>> BEGIN MATERIALS PROVIDED

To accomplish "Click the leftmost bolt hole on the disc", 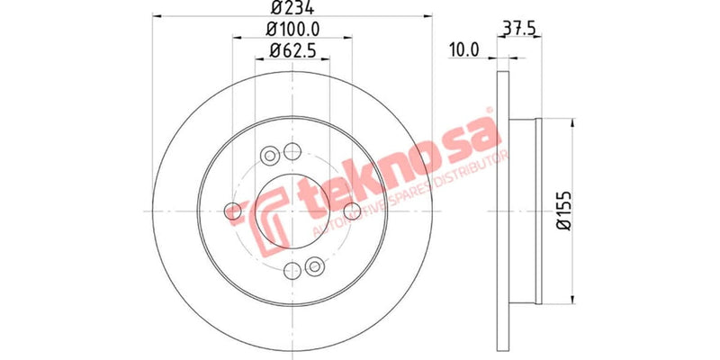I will pyautogui.click(x=233, y=212).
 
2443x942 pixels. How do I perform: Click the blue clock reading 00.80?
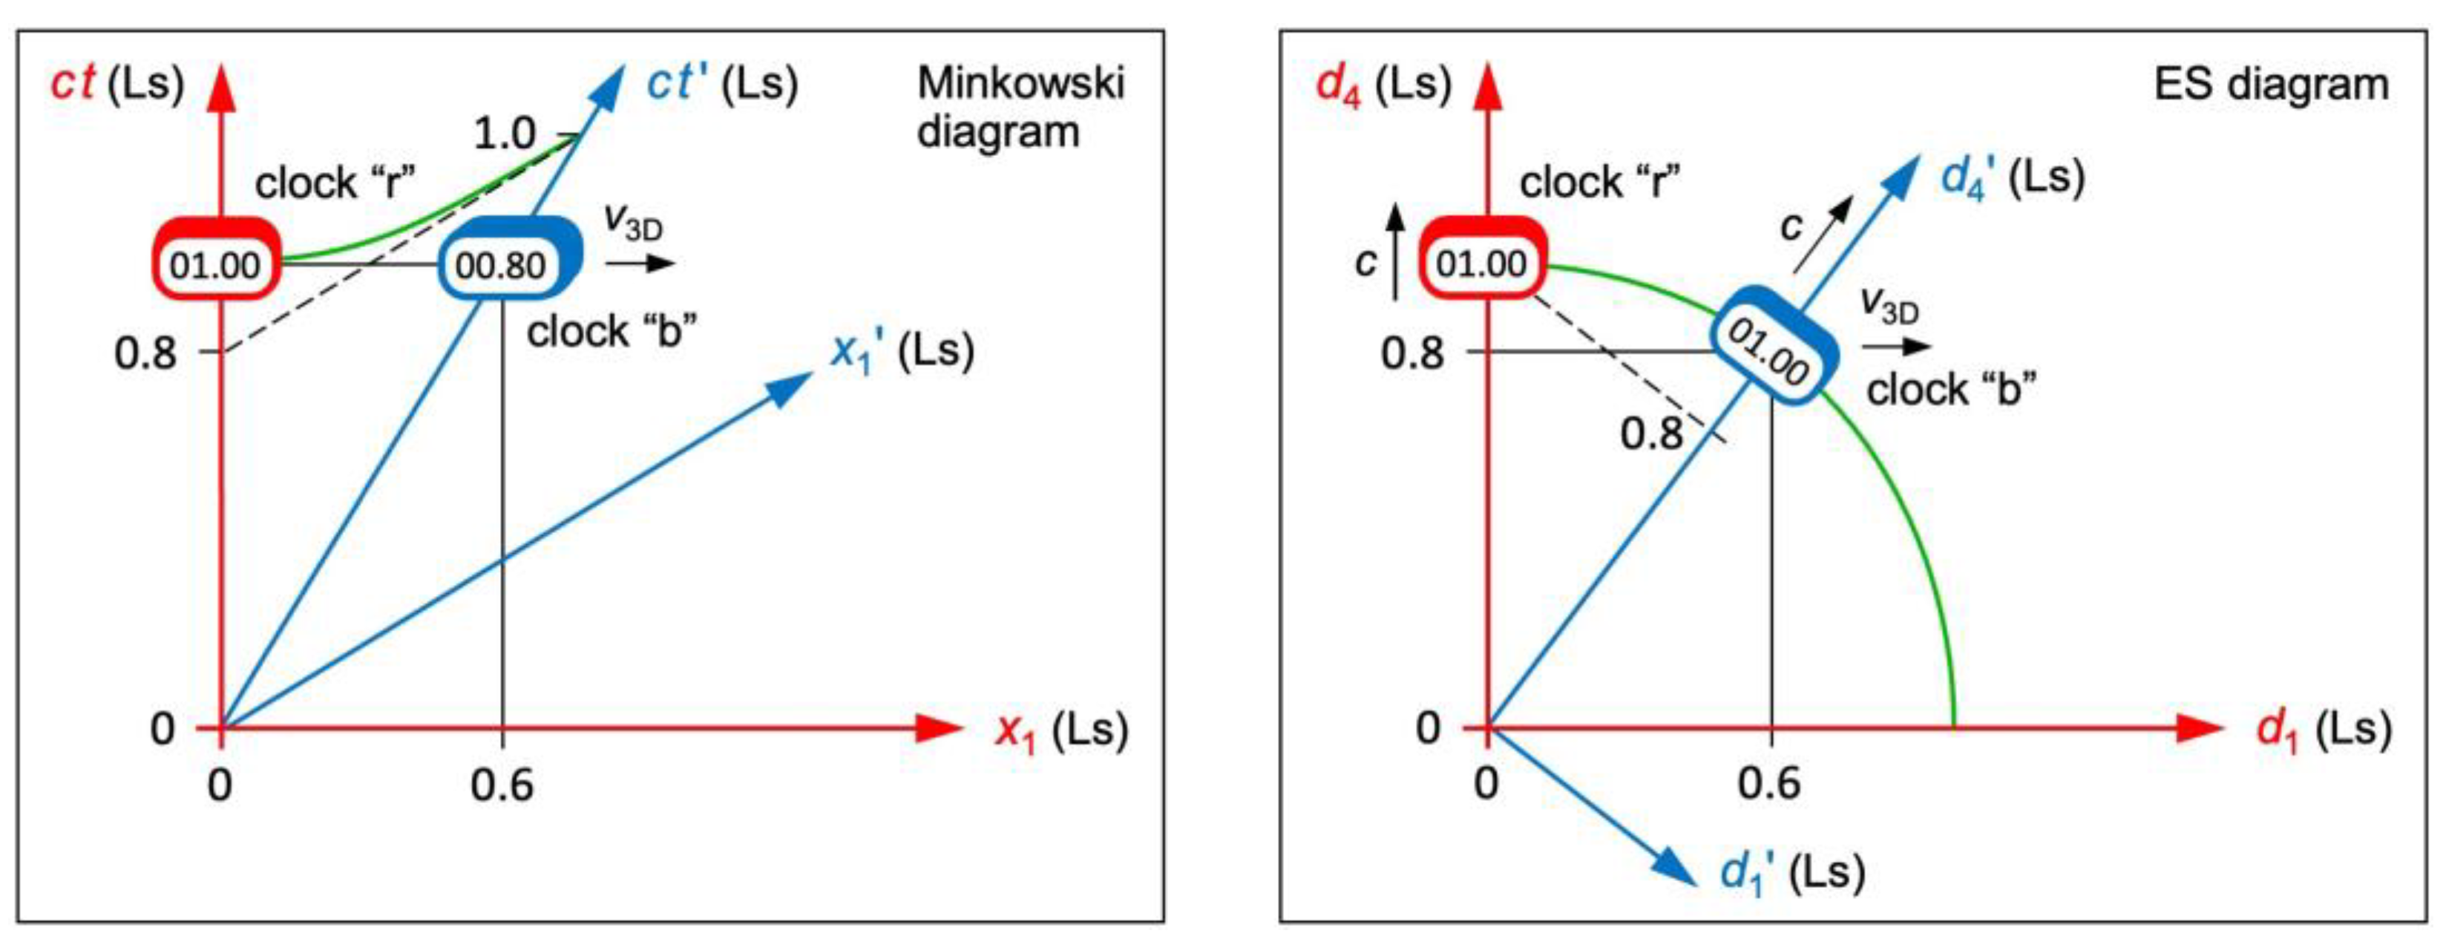(509, 263)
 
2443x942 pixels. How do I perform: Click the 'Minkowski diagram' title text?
(1019, 107)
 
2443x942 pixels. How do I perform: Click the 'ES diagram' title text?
(2270, 85)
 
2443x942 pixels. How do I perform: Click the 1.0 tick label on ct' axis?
(505, 134)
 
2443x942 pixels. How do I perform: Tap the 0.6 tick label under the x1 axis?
(502, 785)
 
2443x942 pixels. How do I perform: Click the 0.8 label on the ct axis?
(145, 353)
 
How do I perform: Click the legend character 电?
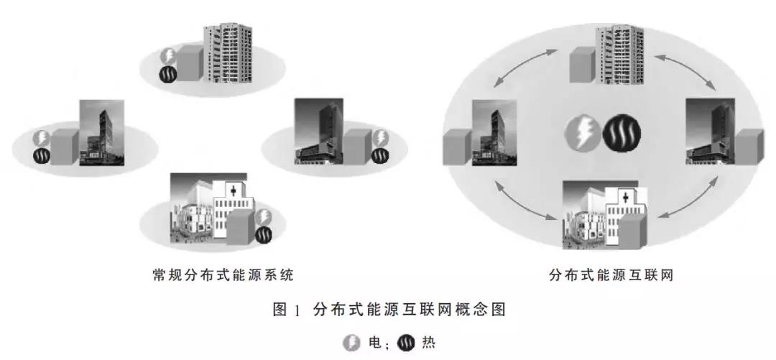[x=374, y=343]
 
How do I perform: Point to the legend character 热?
[x=428, y=343]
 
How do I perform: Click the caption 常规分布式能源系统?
[x=223, y=275]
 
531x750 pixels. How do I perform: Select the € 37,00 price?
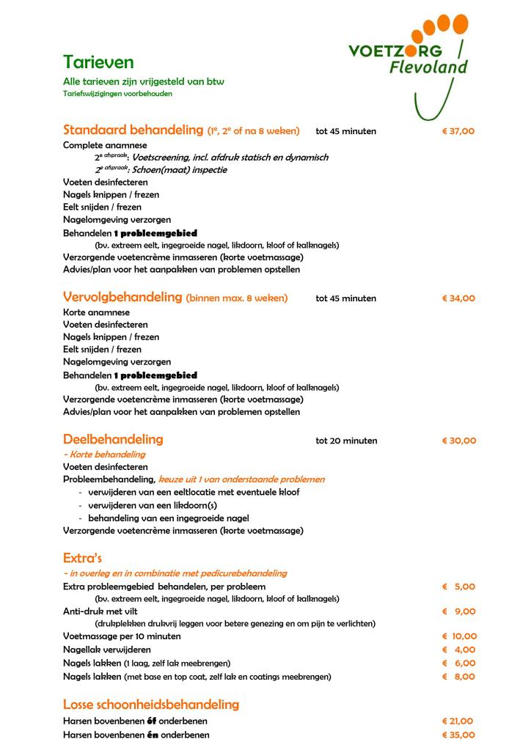tap(458, 131)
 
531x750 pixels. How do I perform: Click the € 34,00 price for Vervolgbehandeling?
tap(458, 298)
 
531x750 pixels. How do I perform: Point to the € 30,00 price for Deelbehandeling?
tap(458, 441)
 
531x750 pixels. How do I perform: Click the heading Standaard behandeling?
tap(133, 130)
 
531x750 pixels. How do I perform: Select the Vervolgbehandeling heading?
tap(122, 298)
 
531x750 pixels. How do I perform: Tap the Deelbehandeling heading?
tap(113, 440)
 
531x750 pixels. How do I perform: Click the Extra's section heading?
tap(82, 558)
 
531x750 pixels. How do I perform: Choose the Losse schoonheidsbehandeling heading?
tap(151, 705)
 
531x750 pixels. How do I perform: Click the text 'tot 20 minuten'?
tap(346, 441)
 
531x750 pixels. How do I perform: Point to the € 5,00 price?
tap(459, 587)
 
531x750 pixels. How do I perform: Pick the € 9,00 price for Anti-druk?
tap(459, 611)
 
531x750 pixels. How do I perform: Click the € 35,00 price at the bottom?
tap(458, 735)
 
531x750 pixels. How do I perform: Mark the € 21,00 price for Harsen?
tap(458, 721)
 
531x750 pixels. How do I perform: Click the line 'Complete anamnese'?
tap(105, 145)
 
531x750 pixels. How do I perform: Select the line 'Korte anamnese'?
tap(96, 312)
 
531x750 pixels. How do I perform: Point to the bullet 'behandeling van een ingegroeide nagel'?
tap(168, 518)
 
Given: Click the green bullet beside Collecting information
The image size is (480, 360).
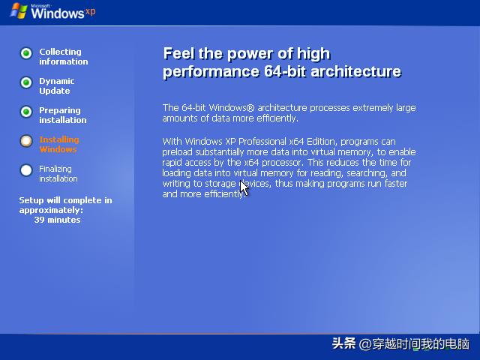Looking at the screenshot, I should pyautogui.click(x=26, y=53).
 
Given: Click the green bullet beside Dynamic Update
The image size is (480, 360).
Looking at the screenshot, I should pyautogui.click(x=26, y=82).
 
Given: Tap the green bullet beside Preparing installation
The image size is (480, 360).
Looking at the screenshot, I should pyautogui.click(x=26, y=112).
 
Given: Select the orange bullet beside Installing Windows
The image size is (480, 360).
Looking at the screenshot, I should pyautogui.click(x=26, y=141).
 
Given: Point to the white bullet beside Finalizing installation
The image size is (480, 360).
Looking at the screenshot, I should pyautogui.click(x=26, y=170).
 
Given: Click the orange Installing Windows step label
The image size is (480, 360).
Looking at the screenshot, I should pyautogui.click(x=58, y=144).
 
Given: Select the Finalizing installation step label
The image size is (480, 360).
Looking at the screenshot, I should pyautogui.click(x=58, y=173).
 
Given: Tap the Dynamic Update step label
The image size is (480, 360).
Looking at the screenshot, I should pyautogui.click(x=57, y=86).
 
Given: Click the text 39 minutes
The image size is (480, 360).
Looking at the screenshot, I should pyautogui.click(x=57, y=220).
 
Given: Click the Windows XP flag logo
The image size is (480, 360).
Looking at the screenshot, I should pyautogui.click(x=17, y=12).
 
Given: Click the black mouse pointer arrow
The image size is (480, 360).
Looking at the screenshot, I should pyautogui.click(x=243, y=188).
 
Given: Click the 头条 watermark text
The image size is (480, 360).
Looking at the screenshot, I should pyautogui.click(x=344, y=344).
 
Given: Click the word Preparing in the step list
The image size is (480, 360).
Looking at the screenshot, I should pyautogui.click(x=60, y=110).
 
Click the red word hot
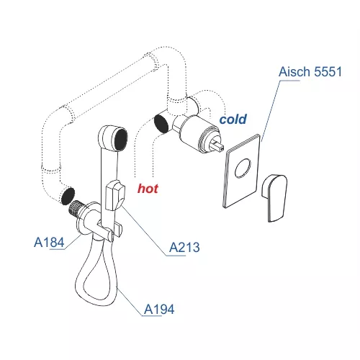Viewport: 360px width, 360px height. tap(148, 189)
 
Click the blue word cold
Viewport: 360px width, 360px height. tap(233, 120)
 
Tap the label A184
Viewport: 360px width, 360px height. tap(49, 242)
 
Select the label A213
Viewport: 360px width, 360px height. tap(184, 247)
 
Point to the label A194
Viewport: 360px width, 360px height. tap(159, 309)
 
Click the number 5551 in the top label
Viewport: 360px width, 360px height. tap(328, 71)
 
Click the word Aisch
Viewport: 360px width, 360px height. tap(294, 71)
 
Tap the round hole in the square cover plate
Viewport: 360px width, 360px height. tap(243, 168)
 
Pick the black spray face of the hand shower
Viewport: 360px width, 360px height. tap(121, 140)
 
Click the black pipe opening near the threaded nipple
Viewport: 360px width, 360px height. tap(68, 196)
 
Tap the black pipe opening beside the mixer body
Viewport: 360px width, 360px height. tap(161, 123)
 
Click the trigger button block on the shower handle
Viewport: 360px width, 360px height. tap(114, 196)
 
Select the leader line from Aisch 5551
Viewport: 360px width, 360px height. tap(271, 111)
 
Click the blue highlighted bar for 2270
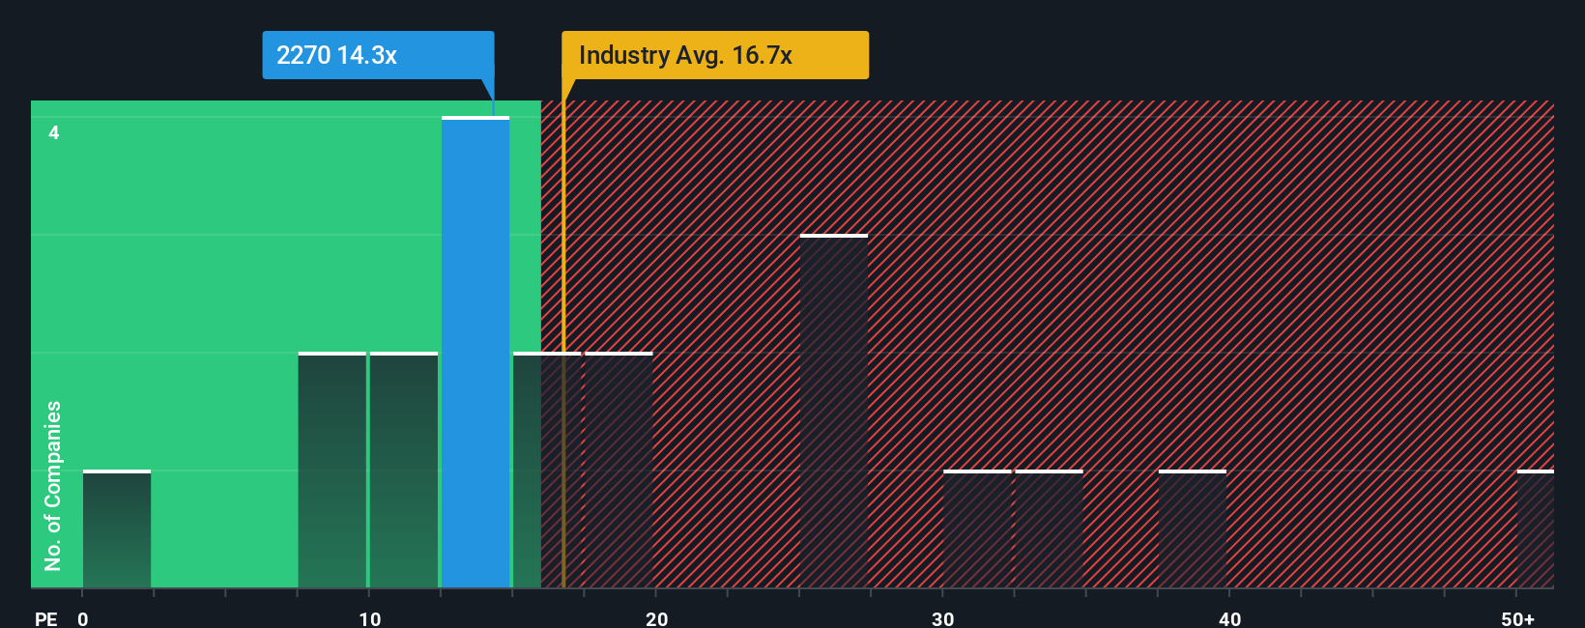click(476, 353)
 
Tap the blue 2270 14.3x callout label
click(378, 55)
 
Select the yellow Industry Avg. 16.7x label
click(714, 55)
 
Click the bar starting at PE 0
click(117, 529)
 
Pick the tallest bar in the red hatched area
click(833, 411)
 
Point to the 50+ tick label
click(1517, 619)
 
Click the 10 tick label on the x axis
click(369, 619)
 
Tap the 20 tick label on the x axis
click(656, 619)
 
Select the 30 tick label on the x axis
click(942, 619)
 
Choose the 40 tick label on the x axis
click(1229, 619)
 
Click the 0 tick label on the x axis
click(83, 619)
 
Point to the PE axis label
click(46, 619)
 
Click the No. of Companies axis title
click(53, 486)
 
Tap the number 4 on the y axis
click(54, 133)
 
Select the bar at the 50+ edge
click(1536, 529)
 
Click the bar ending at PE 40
click(1193, 529)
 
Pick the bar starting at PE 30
click(977, 529)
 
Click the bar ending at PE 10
click(331, 470)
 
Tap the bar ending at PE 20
click(620, 470)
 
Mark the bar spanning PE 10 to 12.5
click(404, 470)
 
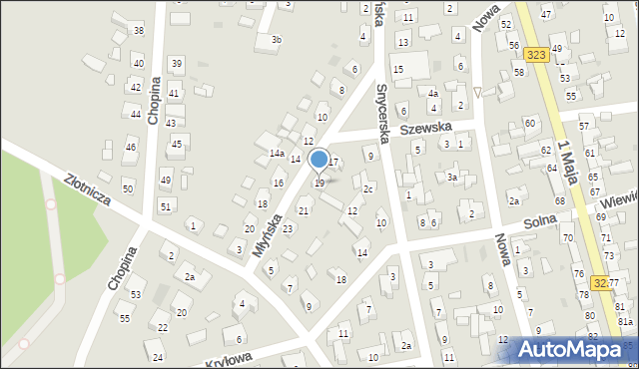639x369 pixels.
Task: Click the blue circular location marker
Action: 320,159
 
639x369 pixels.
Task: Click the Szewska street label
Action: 425,128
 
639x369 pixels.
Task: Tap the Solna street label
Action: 554,227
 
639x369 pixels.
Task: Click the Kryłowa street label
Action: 224,357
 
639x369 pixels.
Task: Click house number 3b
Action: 277,40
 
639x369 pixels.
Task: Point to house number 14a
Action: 277,154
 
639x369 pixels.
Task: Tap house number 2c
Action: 368,188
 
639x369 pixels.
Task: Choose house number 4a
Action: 433,94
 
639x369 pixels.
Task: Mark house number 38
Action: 138,31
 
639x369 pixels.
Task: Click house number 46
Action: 130,148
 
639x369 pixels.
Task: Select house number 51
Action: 166,206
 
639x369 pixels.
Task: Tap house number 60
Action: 529,123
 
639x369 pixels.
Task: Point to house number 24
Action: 158,356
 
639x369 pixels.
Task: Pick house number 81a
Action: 625,321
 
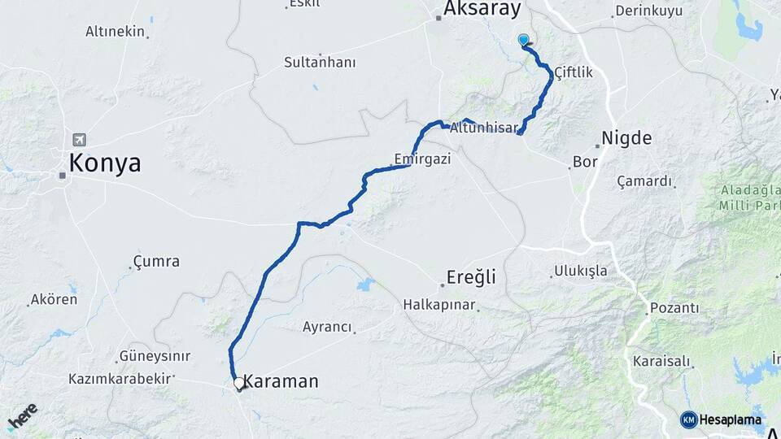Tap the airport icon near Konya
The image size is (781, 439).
click(78, 139)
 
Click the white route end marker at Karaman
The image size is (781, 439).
click(238, 382)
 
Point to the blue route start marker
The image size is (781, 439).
click(523, 39)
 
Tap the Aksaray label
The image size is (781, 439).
click(482, 10)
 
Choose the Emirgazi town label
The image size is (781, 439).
click(421, 159)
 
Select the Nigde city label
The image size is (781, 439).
click(626, 138)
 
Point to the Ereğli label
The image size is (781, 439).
click(471, 277)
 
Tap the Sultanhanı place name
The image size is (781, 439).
click(316, 62)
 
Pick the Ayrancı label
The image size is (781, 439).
click(327, 327)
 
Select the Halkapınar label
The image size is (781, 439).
click(438, 305)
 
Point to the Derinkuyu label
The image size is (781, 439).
click(648, 11)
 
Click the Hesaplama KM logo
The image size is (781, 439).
click(721, 419)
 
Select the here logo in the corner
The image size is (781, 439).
click(23, 415)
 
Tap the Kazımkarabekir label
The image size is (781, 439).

>> END MATERIALS PROVIDED

WORK TO BE COMPLETED:
Switch "pipe opening" to "pipe end" in the records from the line with "Point to the label A194" up to and including the line with "click(117, 529)". Give only those lines again, with nothing else changed and the pictures left out.

REPLY:
Point to the label A194
Viewport: 360px width, 360px height. tap(159, 309)
 
Click the number 5551 in the top label
Viewport: 360px width, 360px height. tap(328, 71)
 
Click the word Aisch
Viewport: 360px width, 360px height. tap(294, 71)
 
Tap the round hole in the square cover plate
Viewport: 360px width, 360px height. tap(243, 168)
 
Pick the black spray face of the hand shower
Viewport: 360px width, 360px height. tap(121, 140)
 
Click the black pipe end near the threaded nipple
Viewport: 360px width, 360px height. tap(68, 196)
 
Tap the black pipe end beside the mixer body
Viewport: 360px width, 360px height. tap(161, 123)
 
Click the trigger button block on the shower handle
Viewport: 360px width, 360px height. tap(114, 196)
 
Select the leader line from Aisch 5551
Viewport: 360px width, 360px height. tap(271, 111)
 
Click the blue highlighted bar for 2270
click(476, 353)
 
Tap the blue 2270 14.3x callout label
click(378, 55)
 
Select the yellow Industry Avg. 16.7x label
click(714, 55)
 
Click the bar starting at PE 0
click(117, 529)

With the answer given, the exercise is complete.